El Bayern se pone serio

Empezó mal el equipo de Van Gaal. No es que el Bayern haya destacado alguna vez por su juego fluido o sus balones al pie, pero los jugadores no tenían mordiente, ni sangre y todo parecía tener un final negro. Ni los nuevos fichajes se afianzaban ni el entrenador era capaz de hacer que la máquina bávara metiera algo de miedo a los rivales. En la Bundesliga pronto se descolgó de la cabeza -demasiados empates ante los humildes- y en la Liga de Campeones atravesó serios apuros en los primeros duelos, incluyendo la doble derrota contra un Girondins que les pasó por encima. Desde luego el entrenador holandés, que había llegado al banquillo del Allianz Arena como estrella tras una excelente temporada al frente del AZ holandés, sabe como sorprendernos y entre el 1-4 a la Juve en la última jornada de la liguilla de la Champions y el recién alcanzado liderato en la liga doméstica germana, ha vuelto a poner en el escaparate al histórico club muniqués. Esta noche, frente a la Fiorentina, podrán confirmar las buenas nuevas sensaciones transmitidas en los últimos meses.

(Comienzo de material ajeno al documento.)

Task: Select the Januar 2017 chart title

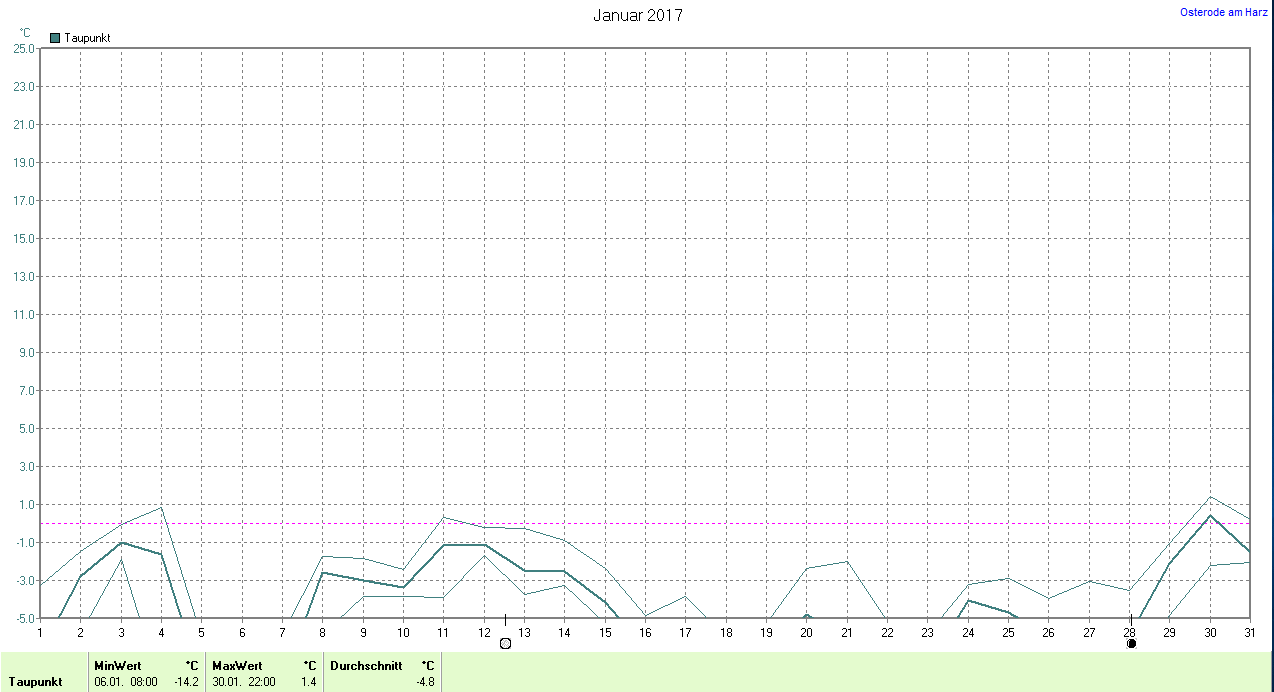Action: click(x=638, y=15)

El 2-1 de la ida es, como dice el tópico, un resultado engañoso. Ese postrero gol de Klose en situación ilegal que arrebataba a los pupilos de Prandelli un meritorio empate no puede asegurar un partido plácido en la capital toscana. Tampoco hay que sobrestimar al conjunto viola, a la deriva en el Calcio y que, pese a cuajar una buena primera fase de Champions, no está entonado últimamente. El Bayern ha recuperado la disciplina defensiva y ha encontrado en Badstuber a un sustituto de calidad del lesionado Demichelis. Pero, más allá de esa fortaleza en equilibrio entre defensa y mediocampo -rejuvenecido Van Bommel incluído-, Van Gaal ha tenido como aliados a los cuatro hombres más brillantes de su plantilla: Ribery, Robben, Müller y Gómez. Y, de entre todos ellos, fundamentalmente, el eléctrico extremo holandés que ha sabido echarse el equipo a sus espaldas y ha devenido en fundamental para la mejora del juego en esta fase de la temporada.
El míster de la Fiore avisa que su equipo jugará feo esta noche. La velocidad y combinación de los jugadores de arriba serán las armas para perforar la previsible fortificación italiana. Un pírrico 1-0 puede acabar con el trayecto alemán, así que marcar será imprescindible en el Artemio Franchi. De pasar, el equipo bávaro volverá a ser un rival a tener en cuenta tras un principio más que dubitativo. La mano de Van Gaal está, por fin, obrando el milagro que esperaban los aficionados de Munich para su equipo, demasiado alejado últimamente de la élite europea.